_Passage provided_
>> begin

2. The `user-provider` parameter configures the GreptimeDB authentication. You can configure it by file. For more information, refer to the [documentation](https://docs.greptime.com/user-guide/deployments-administration/authentication/static/).
3. With GreptimeDB running, visit [http://localhost:4000/dashboard](http://localhost:4000/dashboard) to use the GreptimeDB dashboard. The username and password are `greptime_user` and `greptime_pwd`.

## Create a Connector

This section demonstrates how to create a Connector to connect the Sink to the GreptimeDB server.

The following steps assume that you run both EMQX and GreptimeDB on the local machine. If you have GreptimeDB and EMQX running remotely, adjust the settings accordingly.

1. Enter the EMQX Dashboard and click **Integration** -> **Connectors**.
2. Click **Create** in the top right corner of the page.
3. On the **Create Connector** page, select **GreptimeDB** and then click **Next**.

>> end

_Dataset section_

>> begin

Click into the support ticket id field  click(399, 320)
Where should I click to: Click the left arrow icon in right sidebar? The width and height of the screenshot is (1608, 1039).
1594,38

>> end

_Requirement 1_
In the GreptimeDB setup text, what username and password does the dashboard use?
_Requirement 2_
Return everything in the GreptimeDB setup text from "1. Enter the" down to "then click **Next**.".
_Requirement 3_
List every term shown in bold in the GreptimeDB setup text.
The data after the text is separate material.

_Final answer 1_
greptime_user and greptime_pwd

_Final answer 2_
1. Enter the EMQX Dashboard and click **Integration** -> **Connectors**.
2. Click **Create** in the top right corner of the page.
3. On the **Create Connector** page, select **GreptimeDB** and then click **Next**.

_Final answer 3_
Integration, Connectors, Create, Create Connector, GreptimeDB, Next